Abstract 5844: Increased Asymmetric Dimethylarginine and Decreased C-Type Natriuretic Peptide Have an Additive Unfavourable Effect on Arterial Function and Structure
Objective: Asymmetric dimethylarginine (ADMA), an endogenous inhibitor of nitric oxide (NO) synthase, is a determinant of endothelial dysfunction and C-type natriuretic peptide (CNP) which is highly expressed in vascular endothelium is likely to exert a strong antiatherogenic activity that might be a key in compensating for deficiencies in NO. In this study, we investigated the combined effect of high ADMA and low CNP levels on arterial function and structure.

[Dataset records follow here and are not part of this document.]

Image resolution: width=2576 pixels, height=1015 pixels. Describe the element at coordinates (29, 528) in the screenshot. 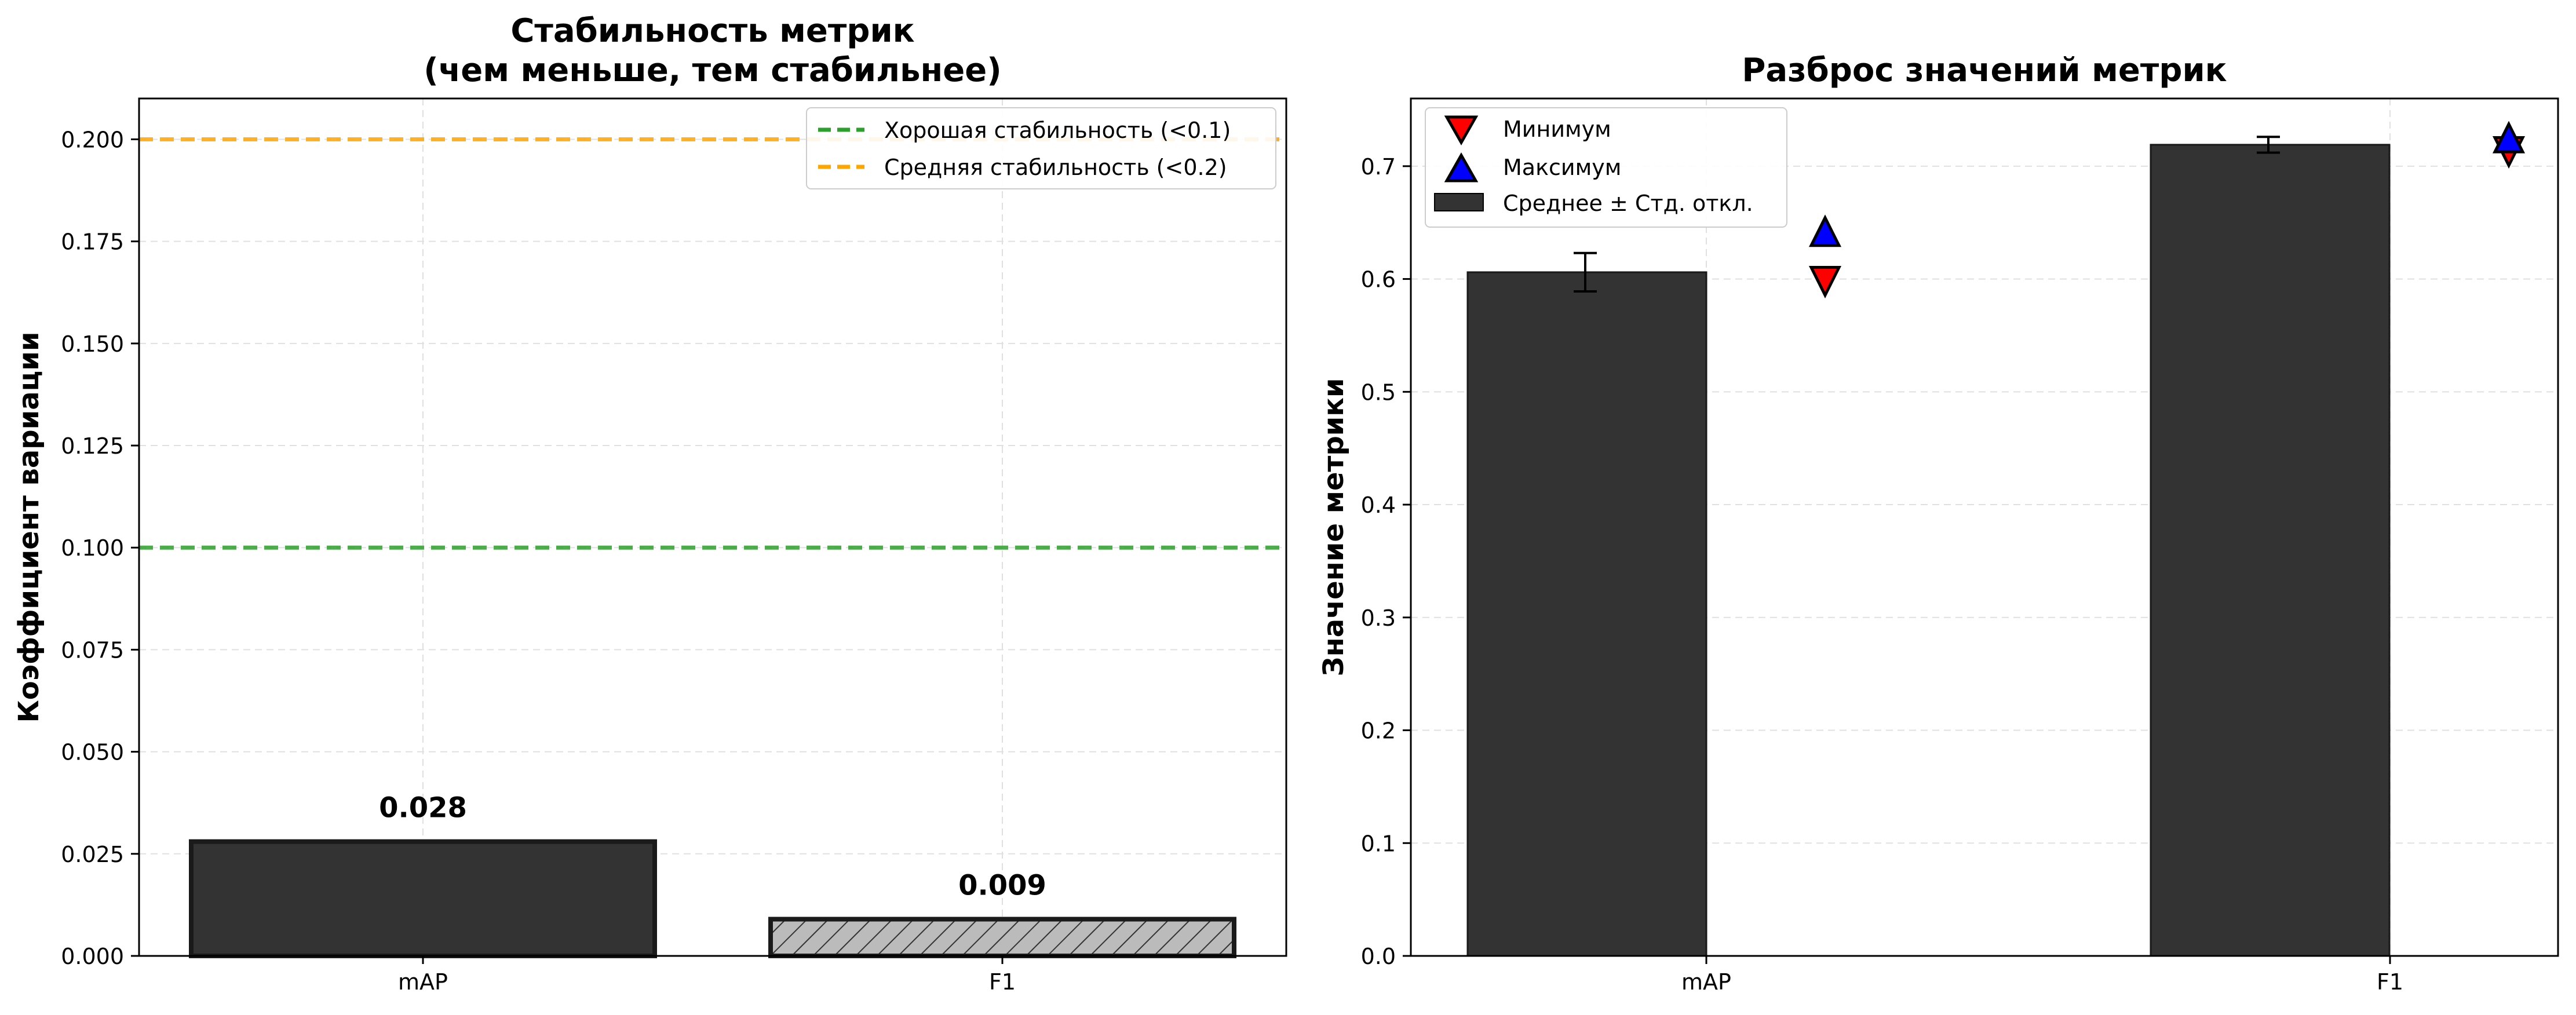

I see `left-y-axis-label: Коэффициент вариации` at that location.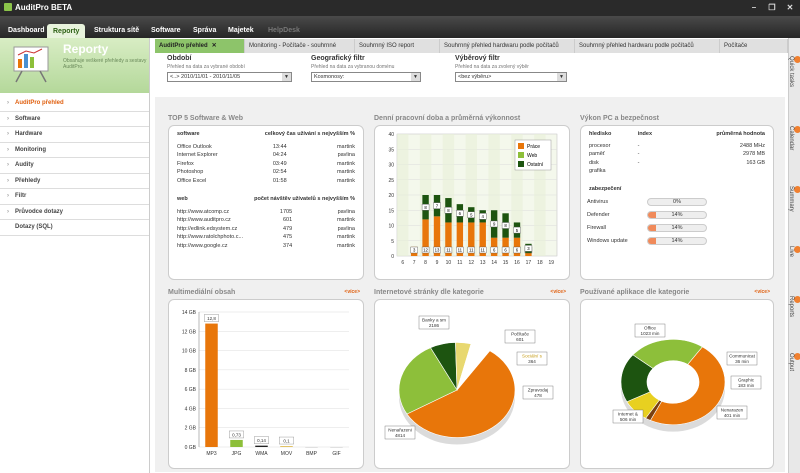 The width and height of the screenshot is (800, 473). I want to click on rail-live: Live, so click(794, 246).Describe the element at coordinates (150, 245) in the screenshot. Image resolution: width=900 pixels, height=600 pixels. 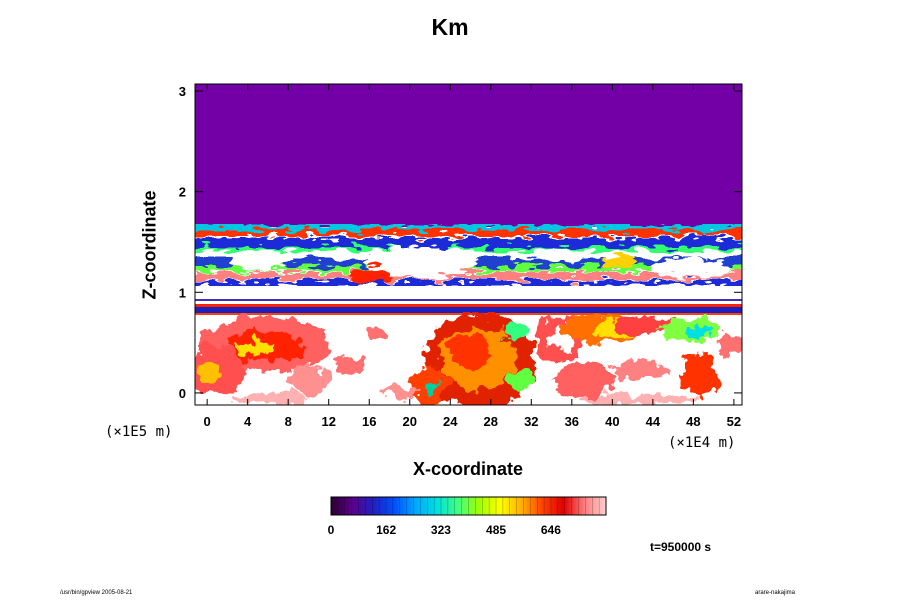
I see `y-axis-label: Z-coordinate` at that location.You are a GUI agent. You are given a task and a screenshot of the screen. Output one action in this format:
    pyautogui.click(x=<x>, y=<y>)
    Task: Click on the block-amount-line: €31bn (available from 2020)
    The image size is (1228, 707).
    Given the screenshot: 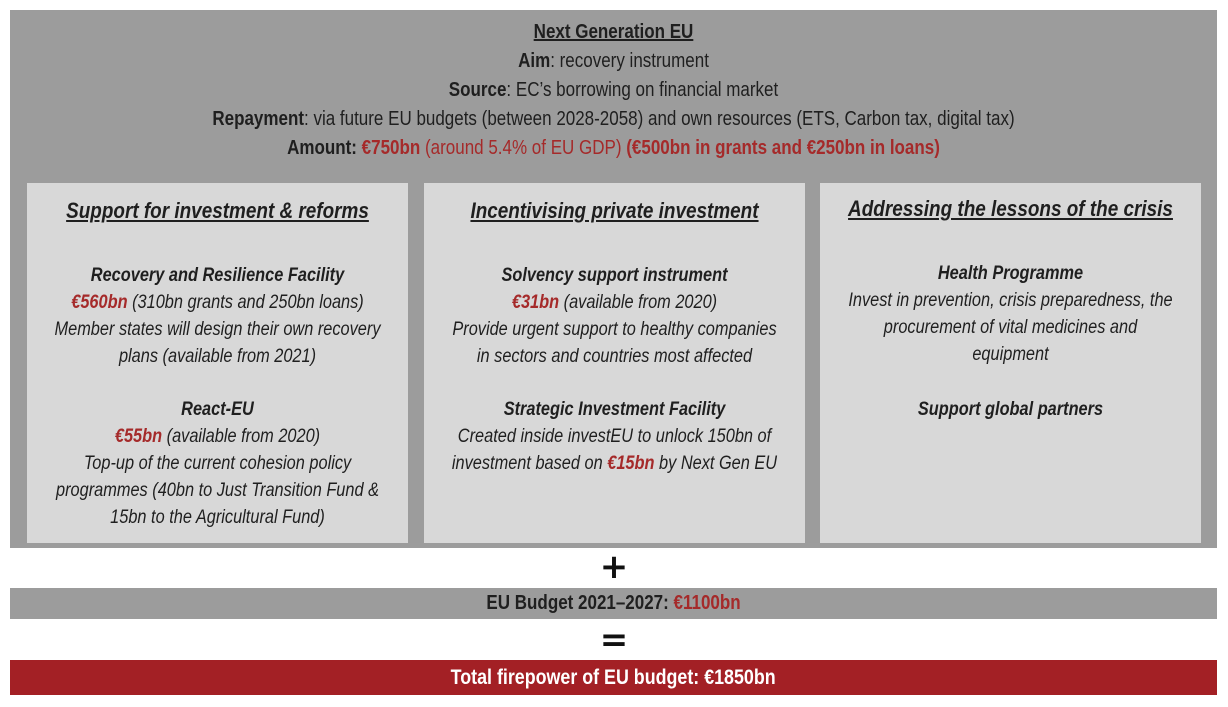 What is the action you would take?
    pyautogui.click(x=615, y=302)
    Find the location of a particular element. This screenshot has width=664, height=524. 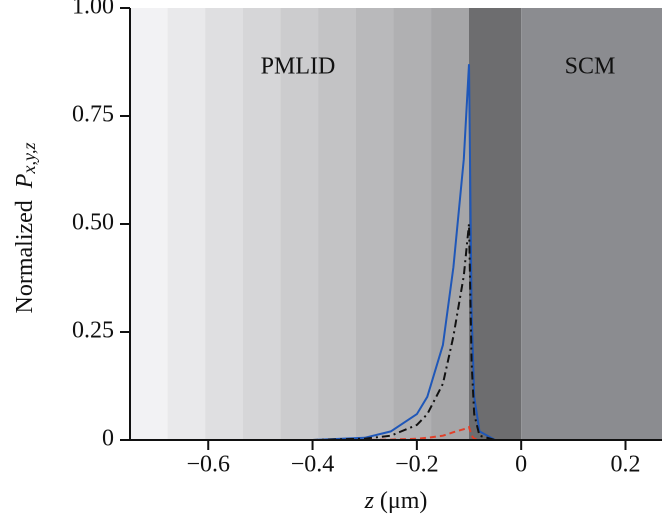

y-axis-label: Normalized Px,y,z is located at coordinates (26, 228).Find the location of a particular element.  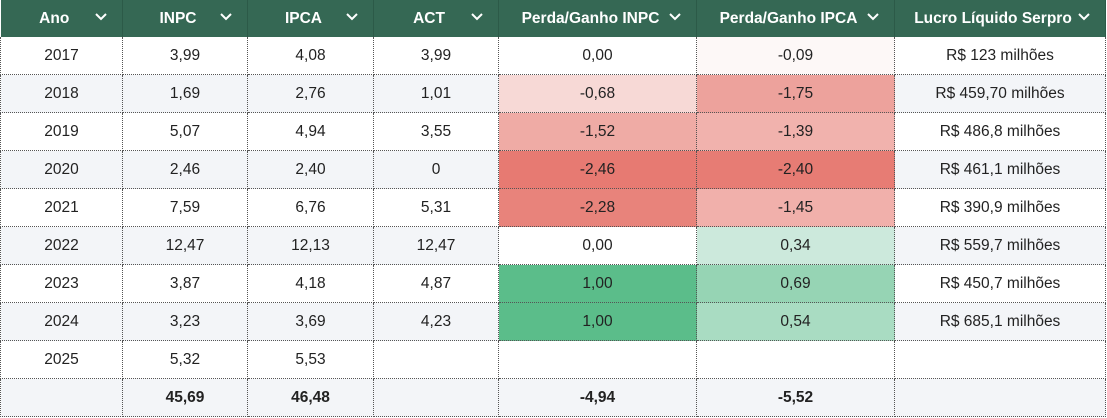

table-cell: 3,55 is located at coordinates (436, 132).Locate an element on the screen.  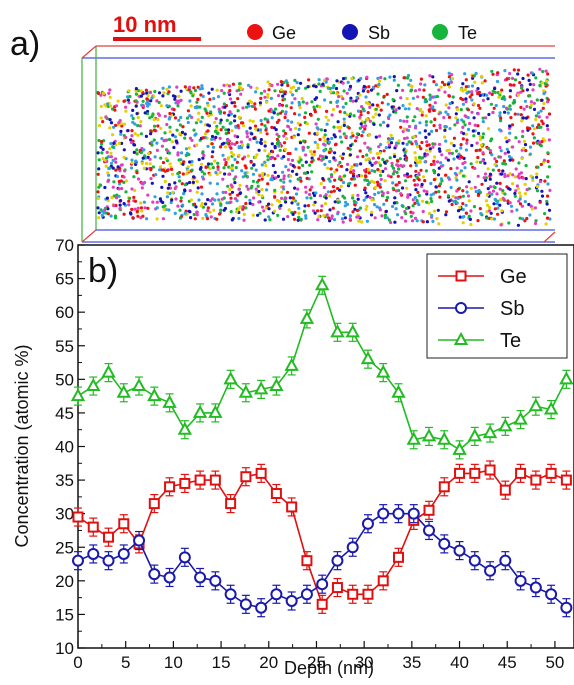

Methods: ADMA and N-terminal fragment CNP (NT-proCNP) levels were measured 116 consecutive men (mean age 57 years). Aortic stiffness was evaluated with carotid-femoral pulse wave velocity (PWV), endothelial function with flow-mediated dilatation of the brachial artery (FMD) and early atherosclerosis with carotid IMT. The distributions of ADMA and NT-proCNP were split by the median (0.62 μmol/L and 0.23 pmol/L, respectively) and accordingly subjects were stratified into those with high and low values.
Results: Stepwise regression analysis revealed that ADMA, CNP and the interaction of ADMA with CNP were independent predictors of FMD, PWV and IMT. The significant interaction between high ADMA and low CNP on arterial structure and function. is additionally reflected by the finding that the subgroup of high ADMA/low CNP exhibited the lower FMD and the higher PWV and IMT values compared with the subgroups of high ADMA/high CNP, low ADMA/low CNP and low ADMA/high CNP after adjustment for age and blood pressure (figure⇓).
Conclusion: Increased ADMA in conjunction with low CNP levels exert an additive detrimental effect on arterial function and structure, accelerating the vascular ageing process and promoting atherosclerosis.